■ **Your goal**
Starting with the line below that holds "Click the tag icon beside the workflow title" and stopping after the line that holds "Image resolution: width=1568", transcribe the lines exactly, leaving out all pictures.

■ **Material provided**
---*---

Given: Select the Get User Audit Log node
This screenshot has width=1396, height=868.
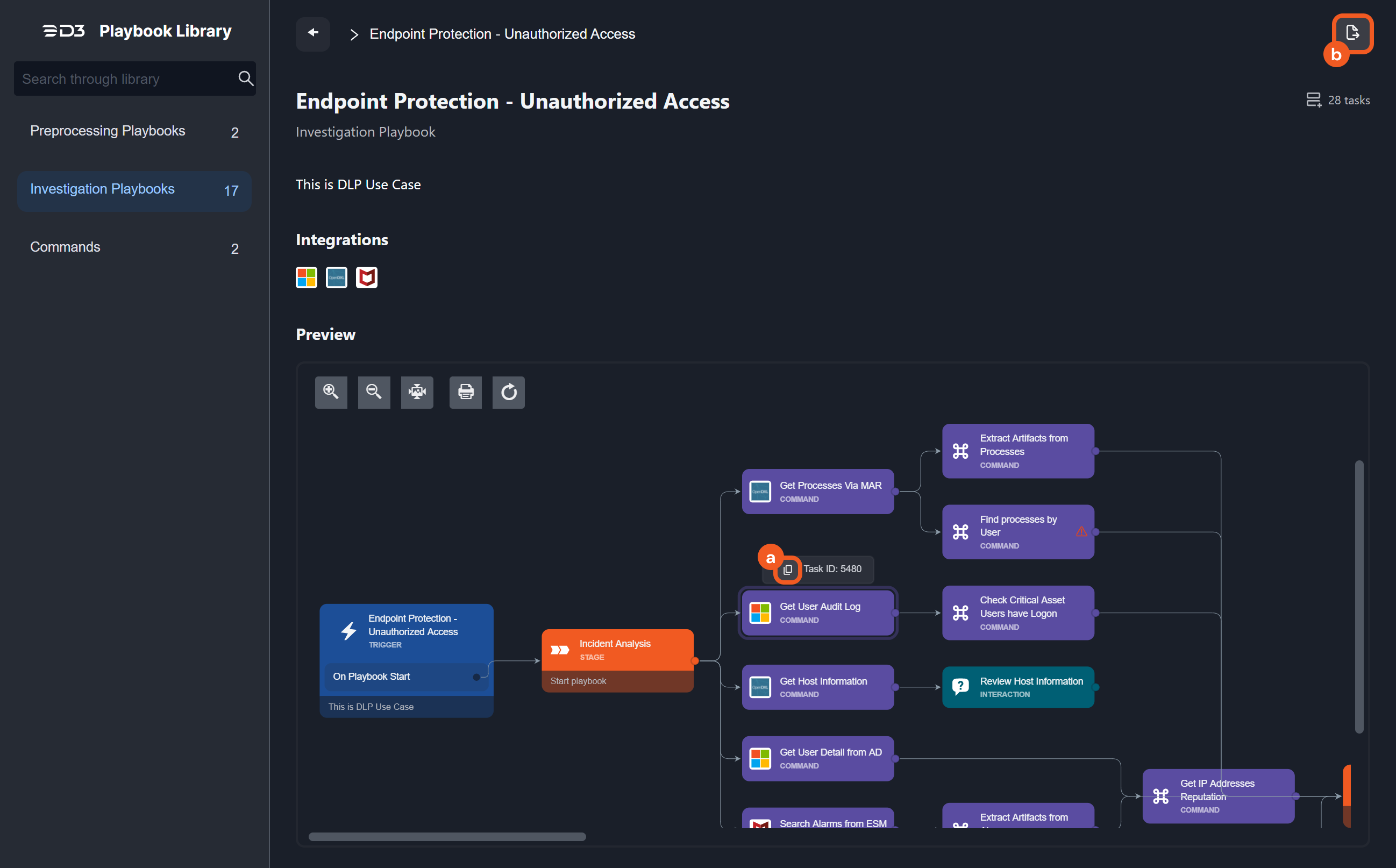Looking at the screenshot, I should pyautogui.click(x=817, y=613).
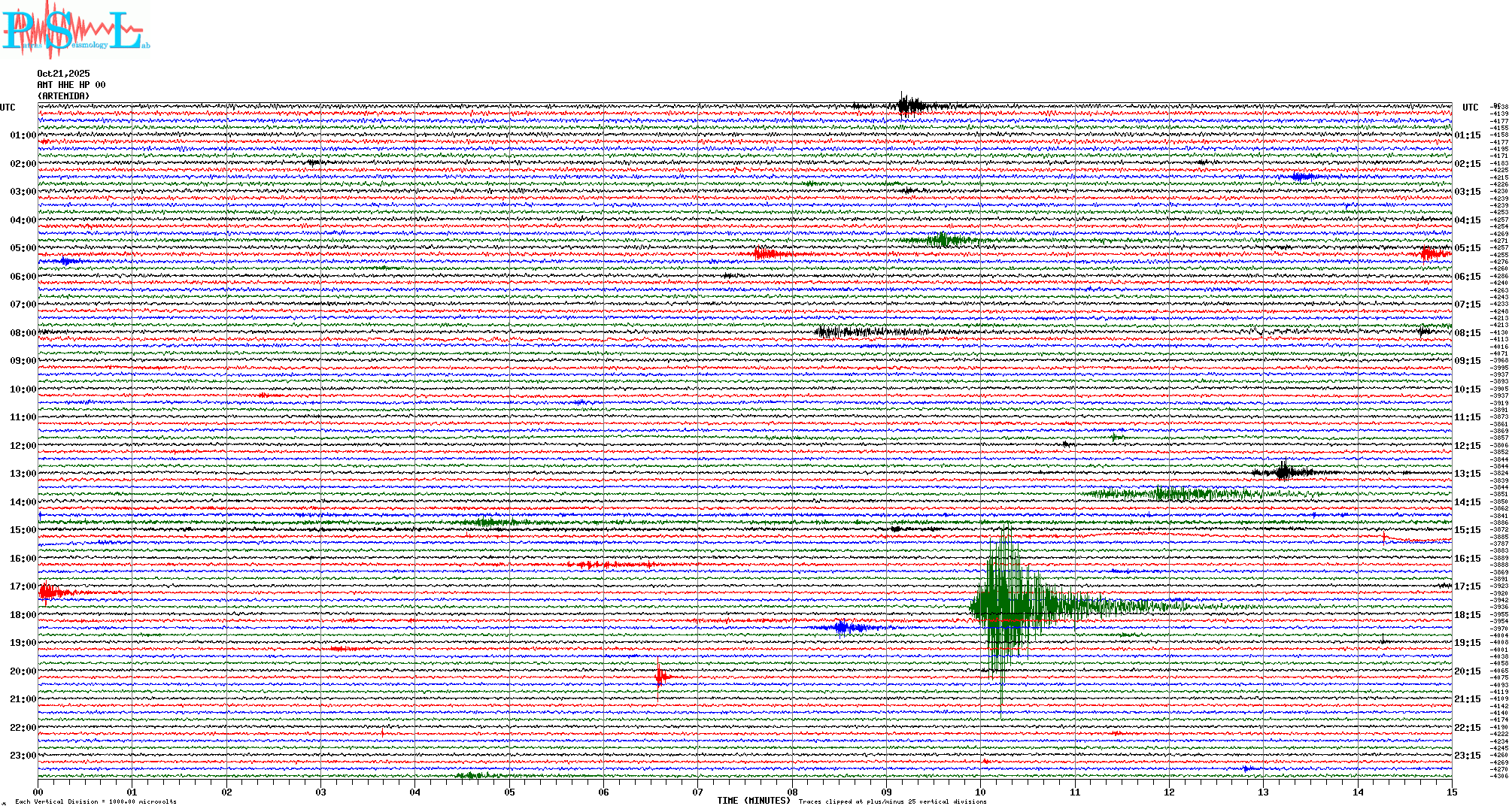Click the 23:15 time label on right
The height and width of the screenshot is (812, 1512).
pos(1467,756)
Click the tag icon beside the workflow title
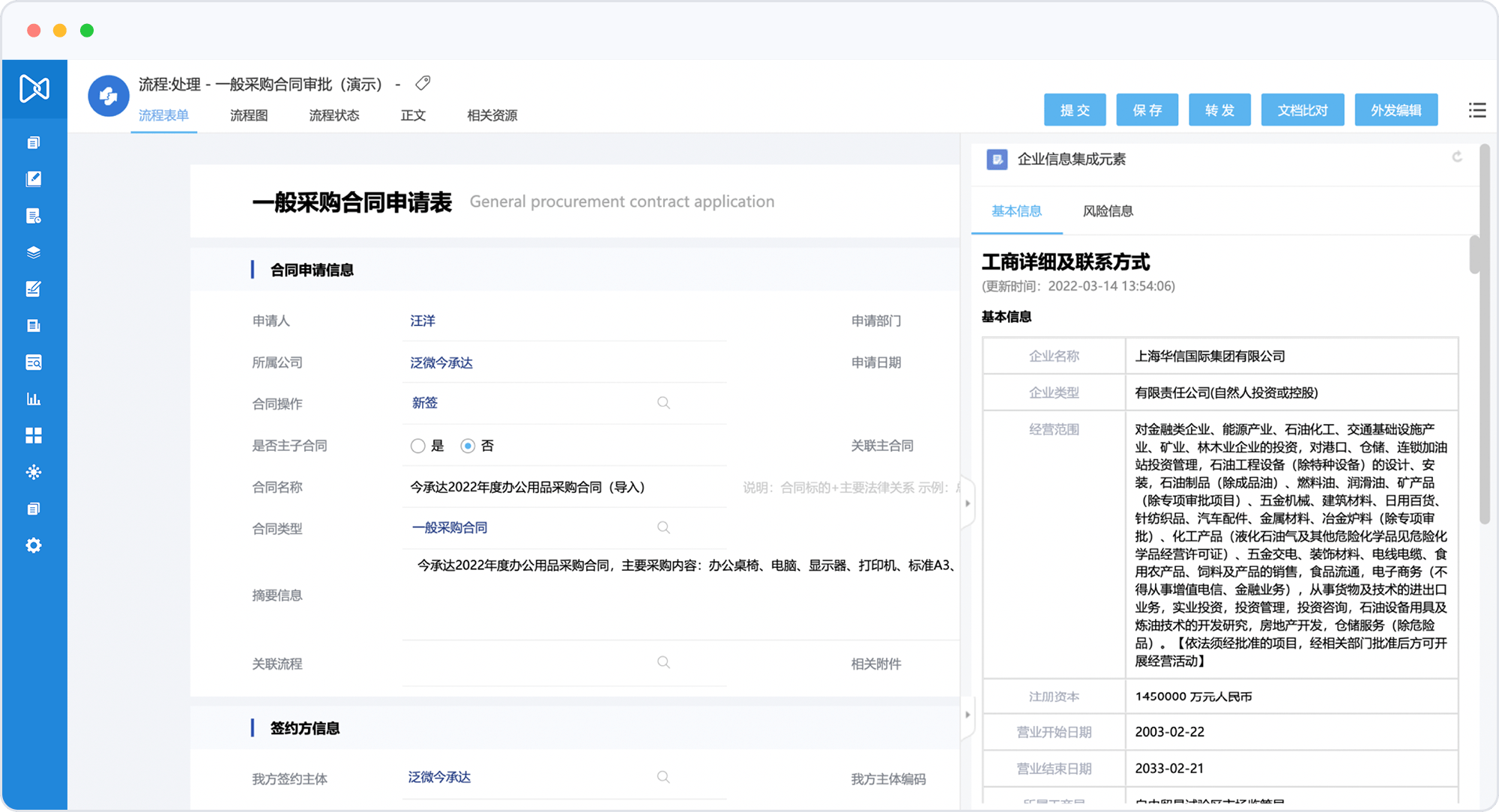This screenshot has width=1499, height=812. (x=423, y=83)
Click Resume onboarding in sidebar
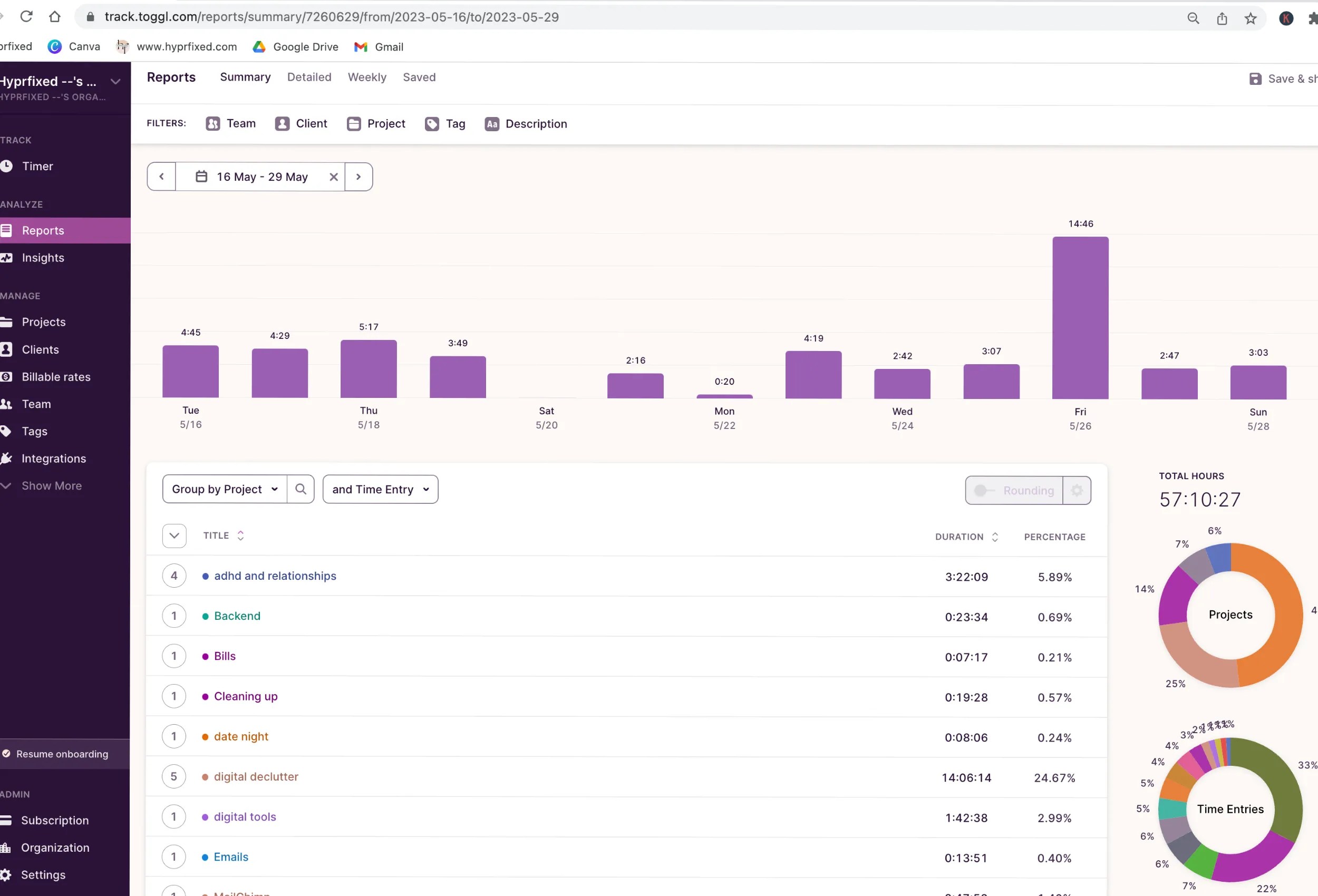The width and height of the screenshot is (1318, 896). coord(61,754)
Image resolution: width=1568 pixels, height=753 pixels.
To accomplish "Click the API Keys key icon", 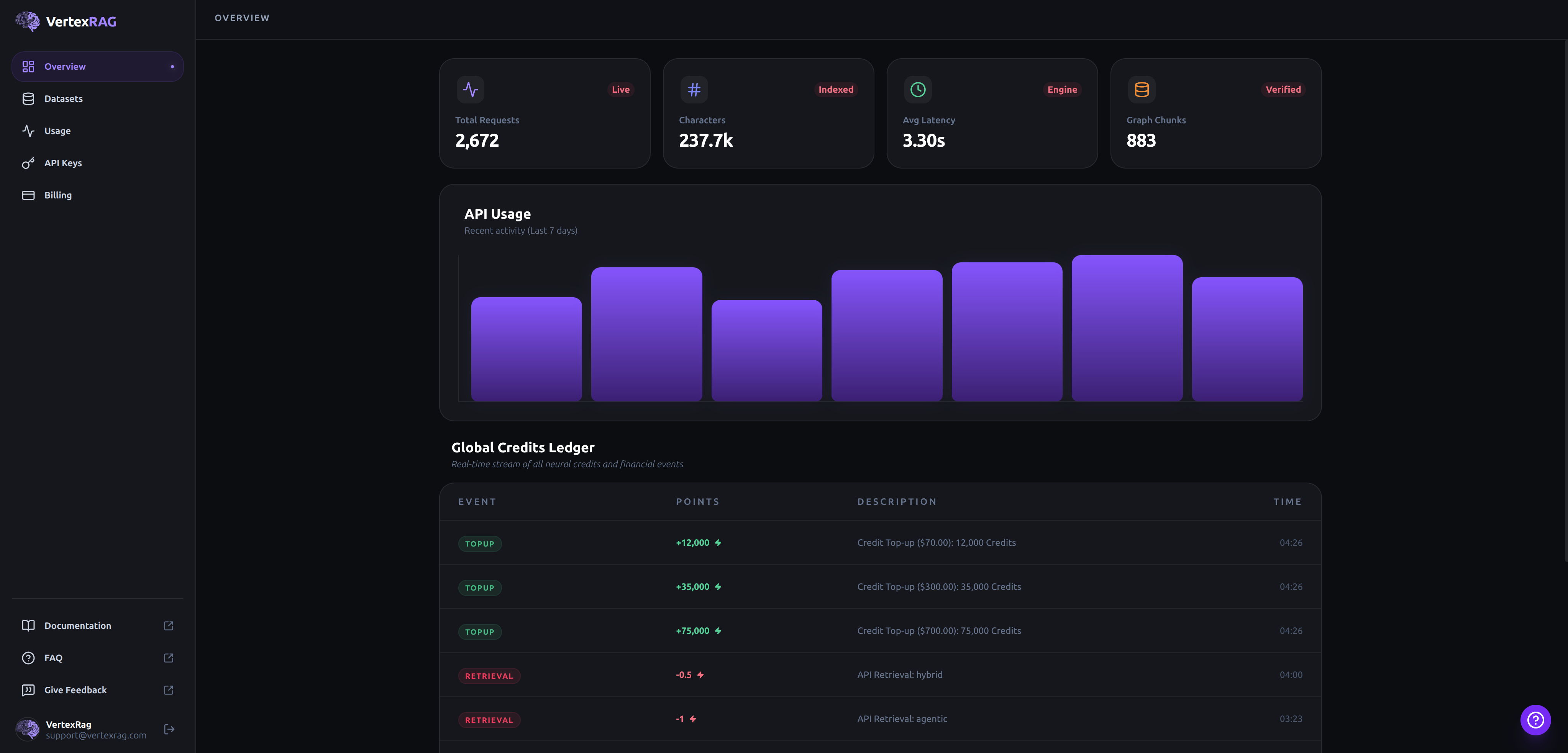I will coord(29,162).

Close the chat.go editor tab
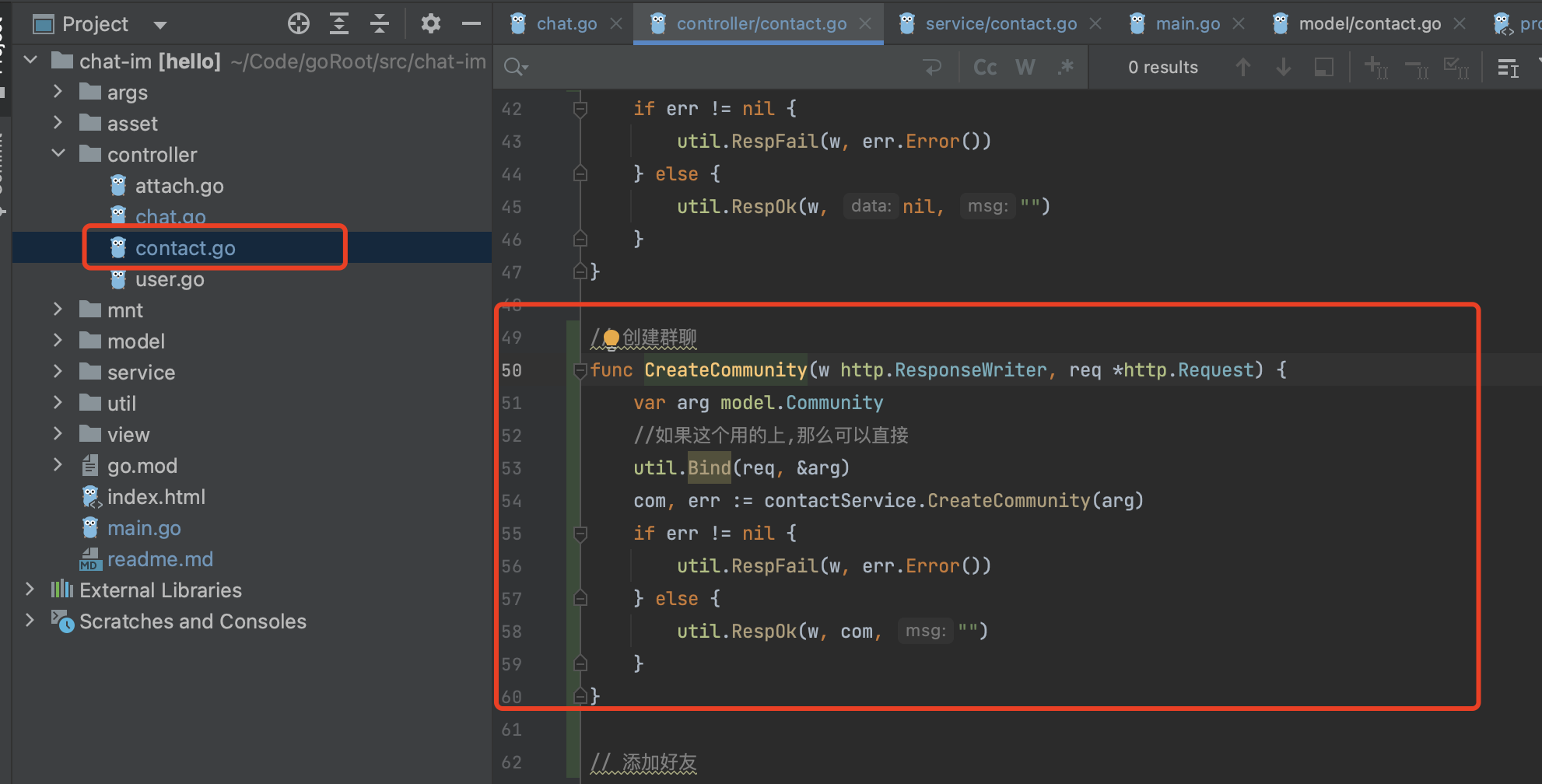(x=615, y=23)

---*---

■ **Answer section**
Click the tag icon beside the workflow title
This screenshot has width=1499, height=812. (x=423, y=83)
Click Resume onboarding in sidebar
The width and height of the screenshot is (1318, 896). coord(61,754)
Image resolution: width=1568 pixels, height=753 pixels.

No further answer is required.